The report is briefly summarised below.
Towards Unitary Taxation of Transnational Corporations – a 21st Century blueprint for taxing multinationals
Today’s international tax rules, which were drawn up nearly a century ago, have not kept pace with the massive changes in the world economy.
Separate Entities and the Arm’s Length ‘Principle’
The system is governed by two broad principles. First, it treats transnational corporations (TNCs) as if they were loose collections of separate entities operating in different countries. Because there is only weak co-ordination between tax authorities, however, this ‘separate entity’ approach allows TNCs scope to shift profits around the globe to escape tax.
Second, entities within a multinational trade with each other across borders at prices governed by the so-called Arm’s Length Principle (ALP) – as if they were independent actors trading with each other in the open market.
Yet TNCs enjoy unique global synergies and advantages that come from combining economic activities on a large scale and in different locations. These advantages cannot be attributed to a single location, but to the whole global entity. So treating each affiliate as a separate entity for tax purposes is impractical and does not reflect economic reality; and their internal cross-border trades typically bear no relation to any supposed “arm’s length” trade between independent actors in an open market. It is, as a top U.S. tax expert puts it, “delusional” to think this principle can be applied effectively.
This international tax system is dominated by the Organisation of Economic Cooperation and Development (OECD). The OECD’s Fiscal Committee, consisting of unelected state officials, presides over an increasingly complex set of rules which they are also responsible for applying. Its often arbitrary decisions involve billions of dollars of taxes – yet it is effectively unaccountable.
This press release introduces a new report, Towards Unitary Taxation of Transnational Corporations by Sol Picciotto, emeritus professor at Lancaster University, senior adviser with Tax Justice Network and author of International Business Taxation (1992), and Regulating Global Corporate Capitalism (2011).
A historical section charts howthe international tax rules, despite significant opposition and viable alternatives, were established in the early 20th century, at a time when TNCs were in their infancy and loans were the main form of international investment. As TNCs became more dominant in the second half of the century, however, they increasingly took advantage of the ‘separate entity’ principle to set up affiliates in convenient low-tax jurisdictions (tax havens,) to cut their taxes.
In response, increasingly diverse and complex and rules have been elaborated to patch up the system, which has consequently become ever more arbitrary and opaque.
Many experts now argue that a fresh approach is needed, starting from a recognition that TNCs are not loose collections of separate entities but operate as integrated businesses under central direction. This approach, which a majority of U.S. states (and many others) already use successfully, is known as Unitary Taxation.

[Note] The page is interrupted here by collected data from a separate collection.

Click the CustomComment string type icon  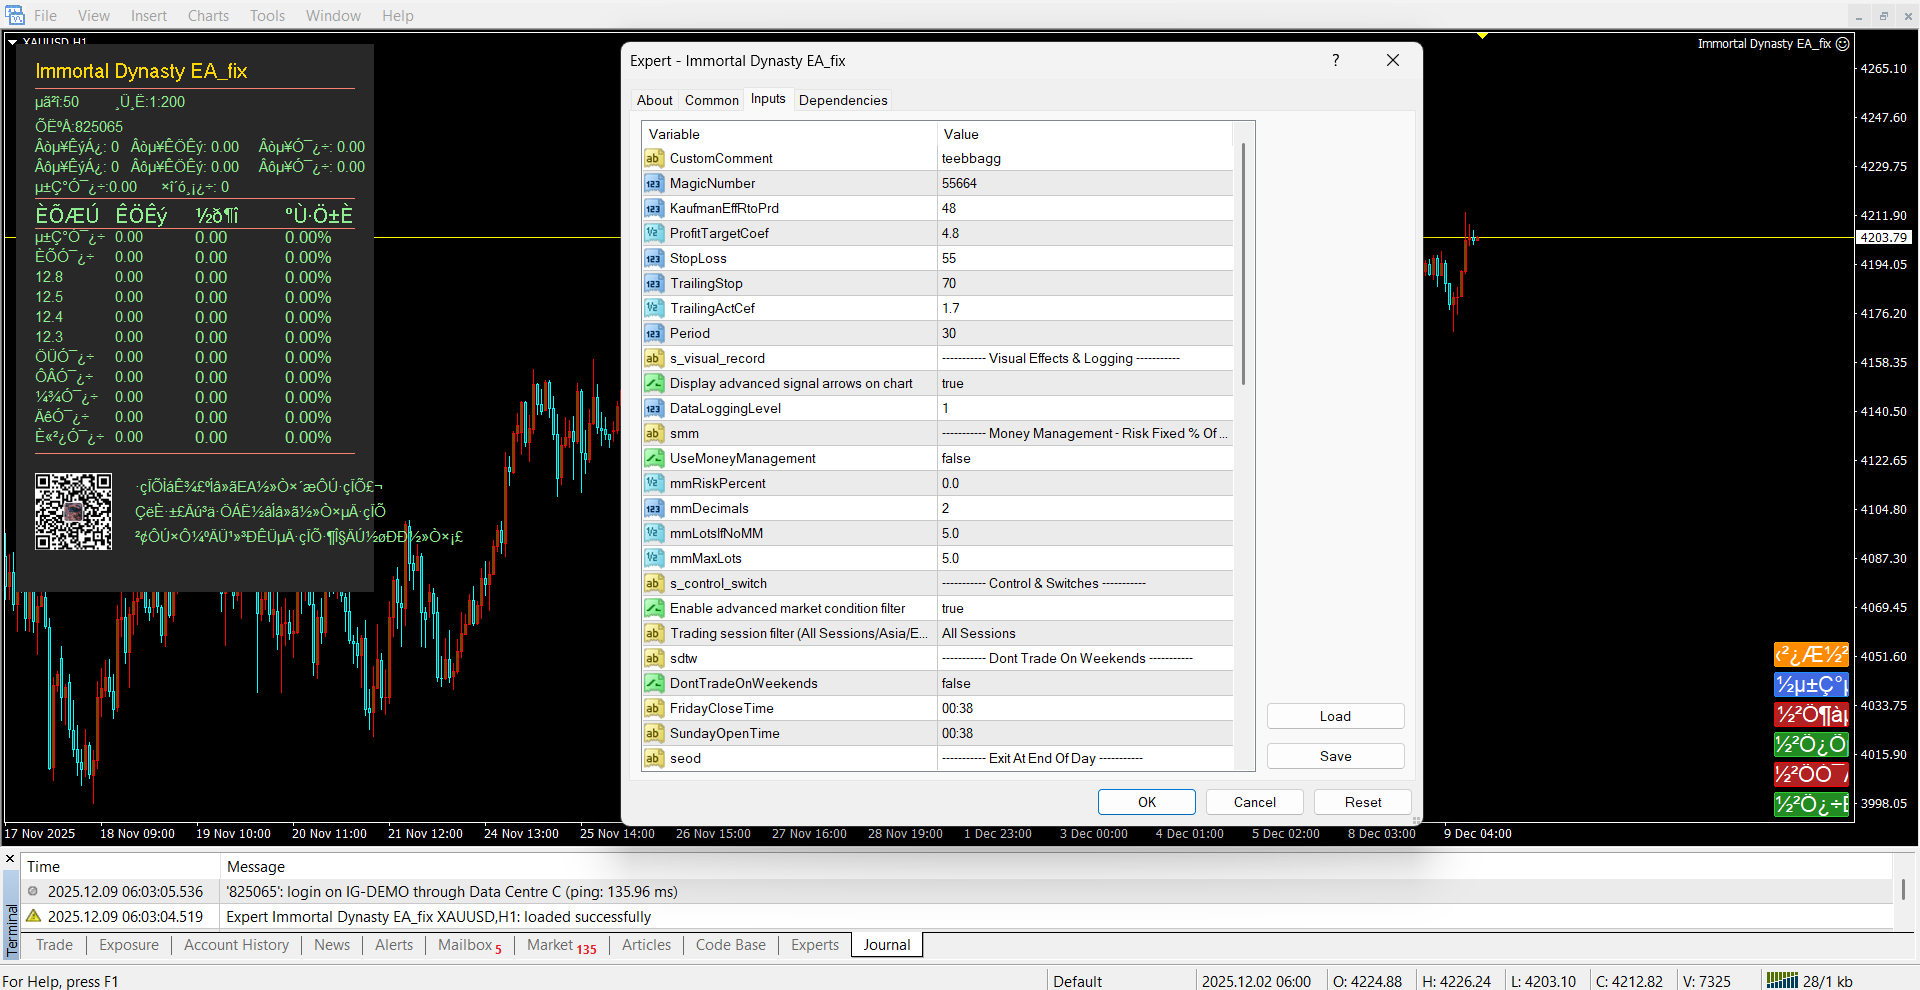coord(653,159)
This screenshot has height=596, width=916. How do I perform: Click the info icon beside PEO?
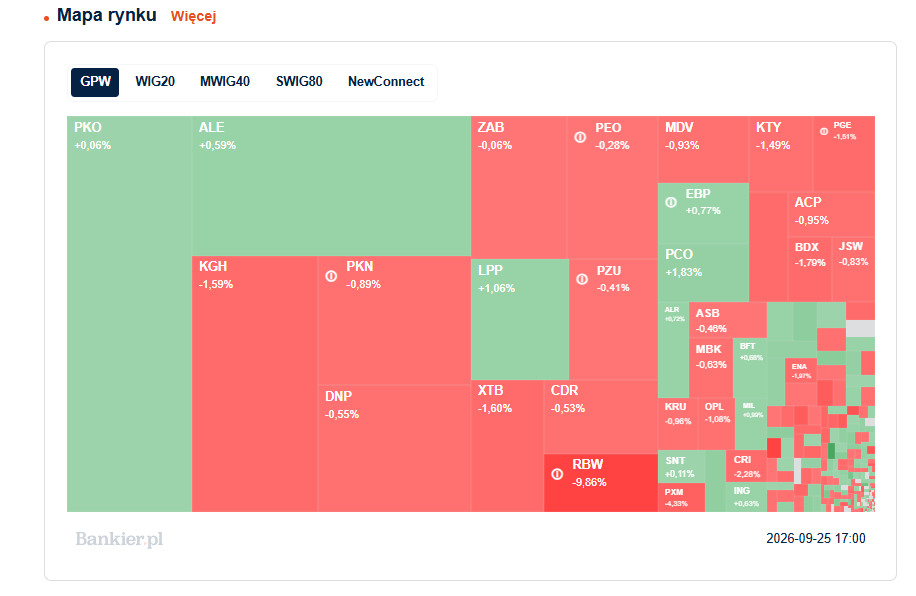(x=580, y=137)
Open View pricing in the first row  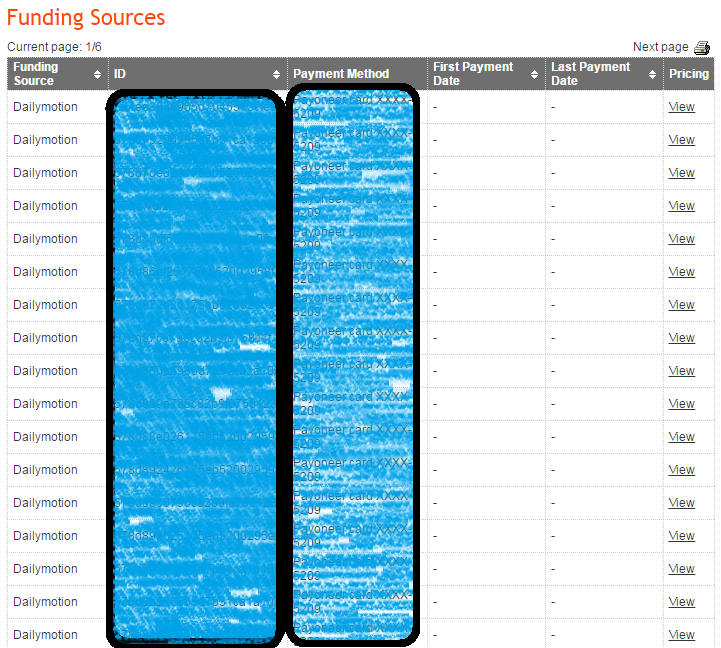681,107
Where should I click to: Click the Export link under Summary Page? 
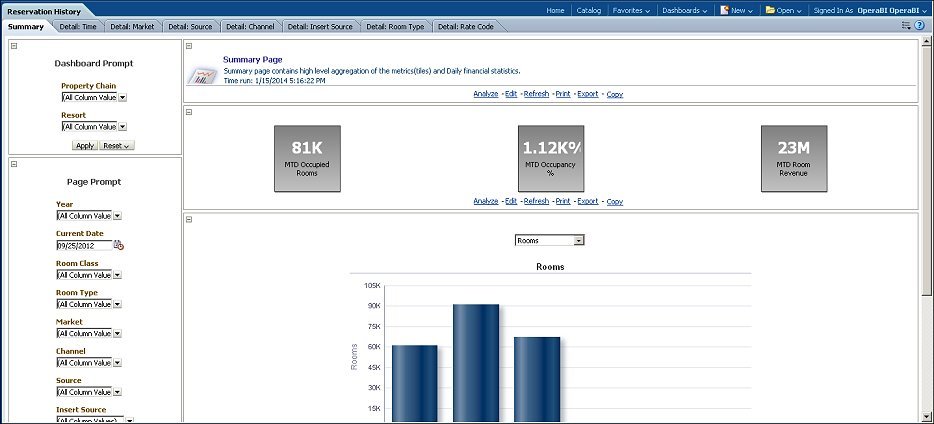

It is time for a system fit for the 21st Century to be rolled out internationally. The paper outlines how the change could be phased in quite quickly.
Unitary Taxation and Profit Apportionment
Instead of the current system where multinationals are taxed according to the legal forms that their tax advisers conjure up for them, unitary taxation would see TNCs being taxed according to the genuine economic substance of what they do and where they do it. This not only fits economic reality and is a far more legitimate basis for international tax, but it is much simpler to administer, a particular benefit for developing countries. It would massively reduce tax abuse and dramatically curb TNCs’ use of tax havens, thus removing much of the political cover protecting these secretive jurisdictions, and consequently making them easier to deal with on secrecy and a wide range of other issues.
Related articles
- Demands for global tax reform intensify as Starbucks ‘volunteers’ to pay £20m (guardian.co.uk)
- Tax Justice Network’s call for unitary taxation in the Financial Times (taxresearch.org.uk)
- John Kay supports unitary taxation in the FT: this is the solution to the current corporate tax crisis (taxresearch.org.uk)
- UK and Germany agree tax crackdown on multinational companies (guardian.co.uk)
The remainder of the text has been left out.